Meine Nacht mit Batman
Exklusiv: auto touring-Reporter Christoph Lego hat den Fledermaus-Rächer aus Gotham City nach Wien eingeladen, um hier endlich einmal für Recht und Ordnung zu sorgen. Eine düstere Reportage aus der Bundeshauptstadt.
Alfred Pennyworth am Apparat, mit wem habe ich das Vergnügen zu sprechen?" lauten die ersten Worte, die ich im Zuge meiner Recherche für die Geschichte, die Sie soeben zu lesen begonnen haben, vernehme.
Ich erschrecke zuerst. Nie hätte ich vermutet, dass am anderen der Leitung jener geheimen Nummer, die ich kürzlich von einer mir weitschichtig bekannten Fotografin – wir werden sie später noch kennenlernen – erhalten hatte, tatsächlich dieser Mann abhebt: Alfred Thaddeus Crane Pennyworth, Haushaltshilfe der feudalen Residenz Wayne Manor in der an der US-Ostküste gelegenen Metropole Gotham City.
Mr. Pennyworth hat einen ganz besonderen Job: Er ist Butler des wohlhabenden Hausherren Bruce Wayne. Der Name kommt Ihnen bekannt vor? Kann gut sein. Vermutlich kennen Sie Mr. Wayne wegen seiner geläufigeren Berufsbezeichnung: Batman.
+++
> Schriftliche Aufgabe A
An welcher Küste liegt laut der Batman-Reportage die Metropole Gotham City?
> Schriftliche Aufgabe B
Kopieren Sie aus der Batman-Reportage den Abschnitt von „Meine Nacht mit“ bis einschließlich „aus der Bundeshauptstadt.“ wörtlich.

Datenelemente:
+++
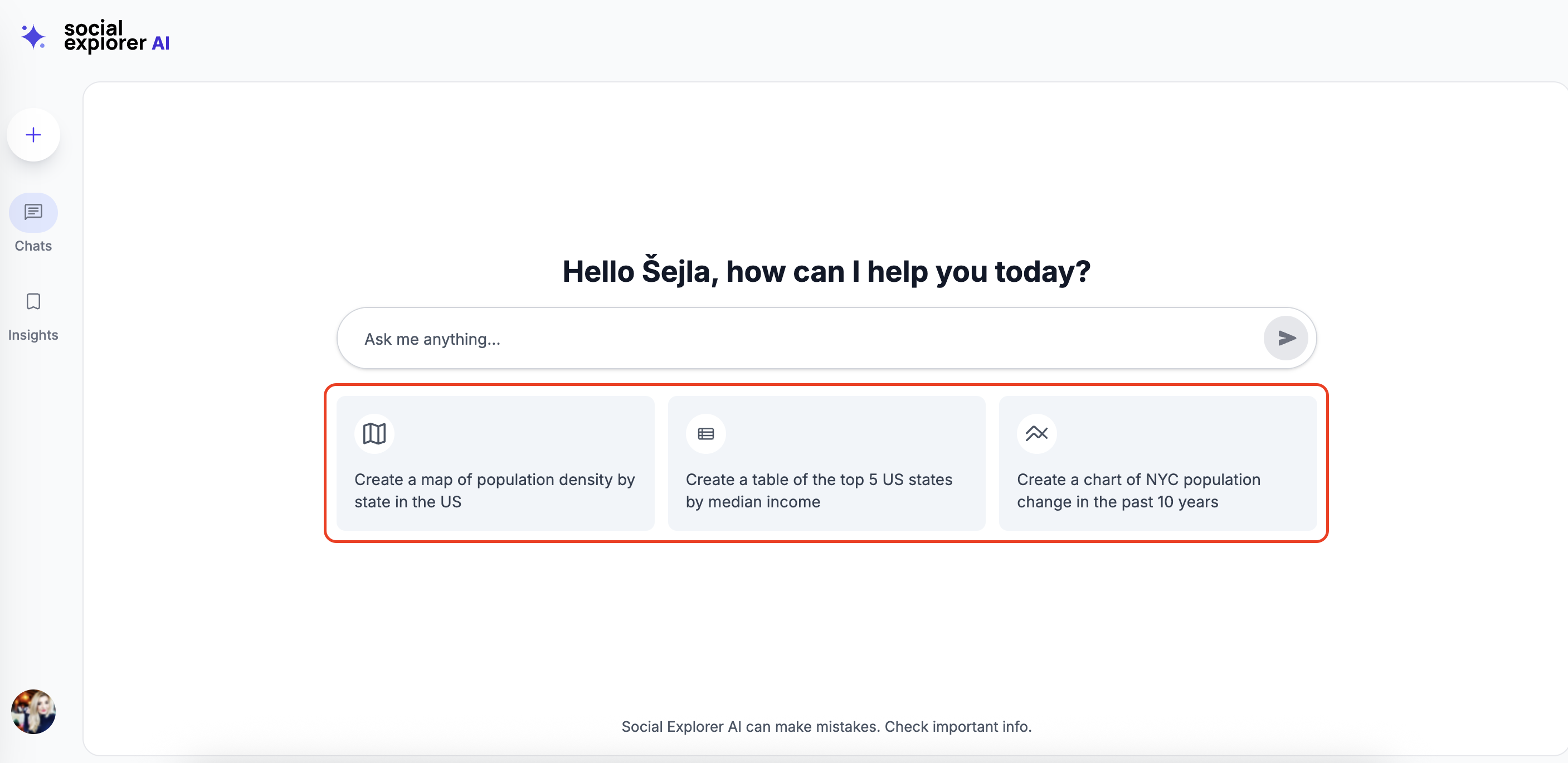Open the Insights bookmark icon
The image size is (1568, 763).
click(33, 301)
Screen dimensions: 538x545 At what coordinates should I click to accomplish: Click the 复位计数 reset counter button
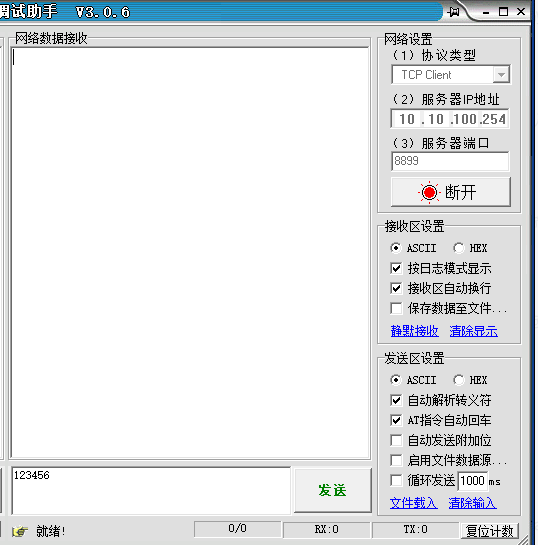[x=490, y=531]
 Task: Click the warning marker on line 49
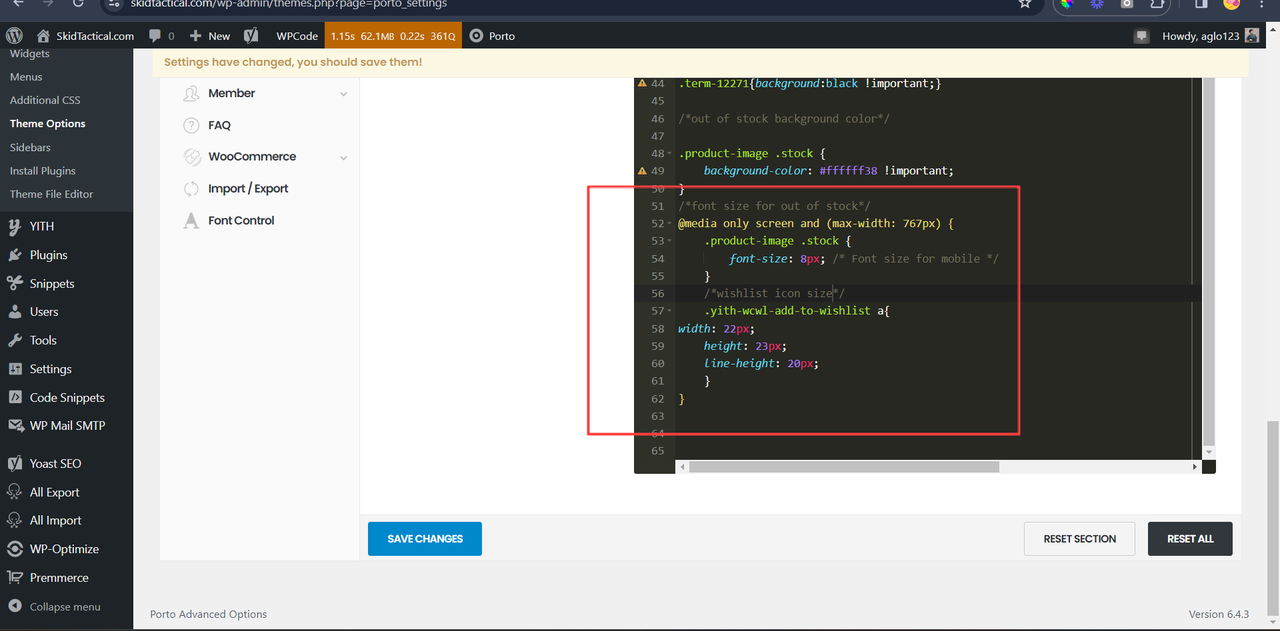642,171
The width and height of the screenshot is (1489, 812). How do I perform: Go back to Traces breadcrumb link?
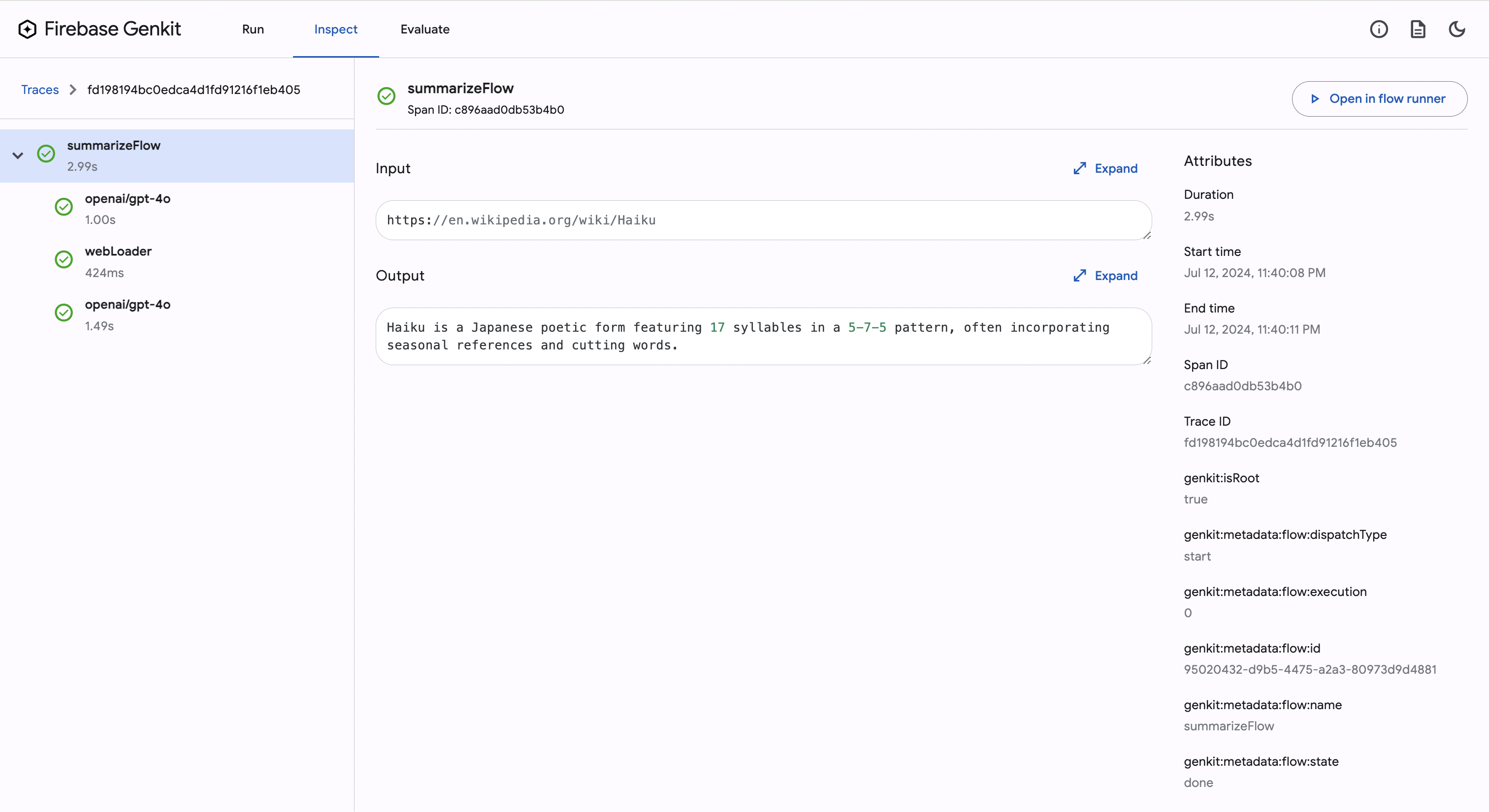pyautogui.click(x=40, y=90)
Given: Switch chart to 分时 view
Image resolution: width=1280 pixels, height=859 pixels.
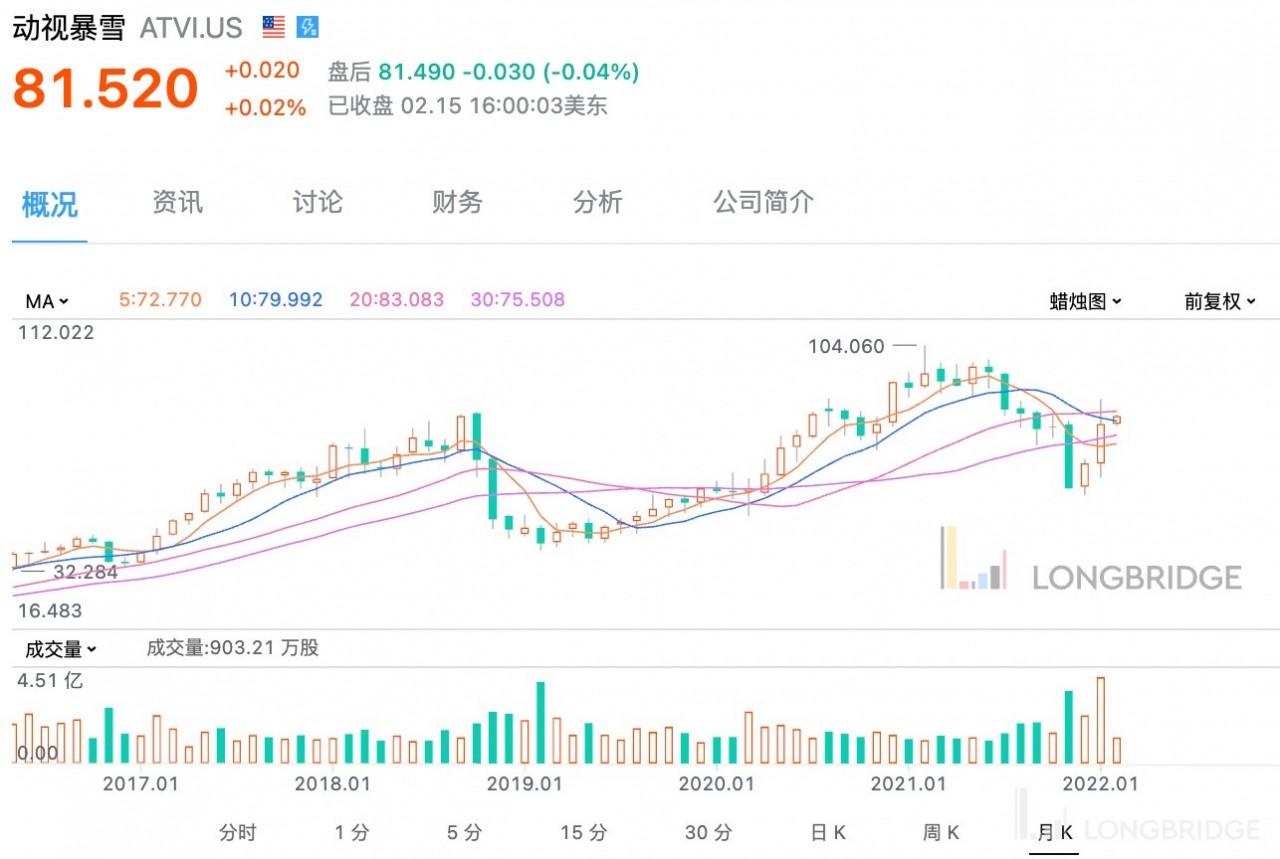Looking at the screenshot, I should click(x=238, y=832).
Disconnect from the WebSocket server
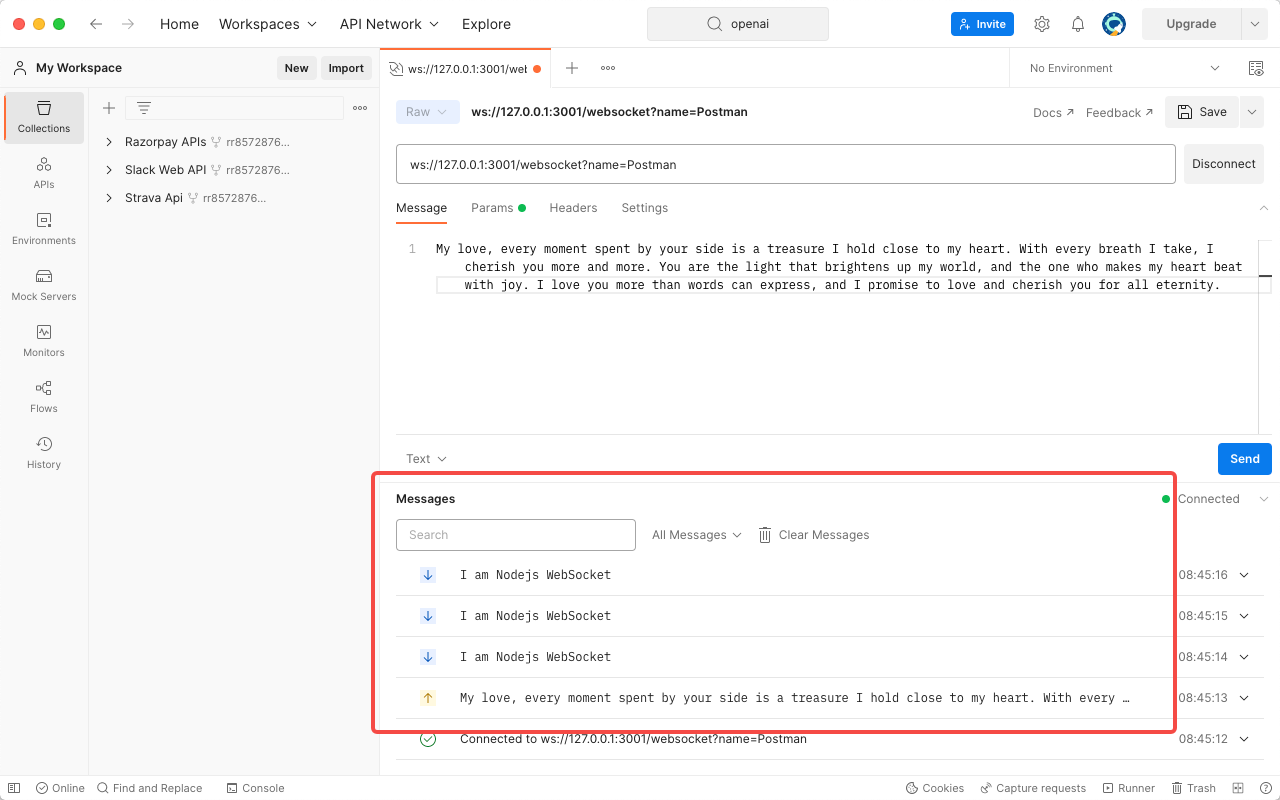Image resolution: width=1280 pixels, height=800 pixels. pyautogui.click(x=1223, y=163)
+++
> Fertige Antwort A
An der US-Ostküste.

> Fertige Antwort B
Meine Nacht mit Batman
Exklusiv: auto touring-Reporter Christoph Lego hat den Fledermaus-Rächer aus Gotham City nach Wien eingeladen, um hier endlich einmal für Recht und Ordnung zu sorgen. Eine düstere Reportage aus der Bundeshauptstadt.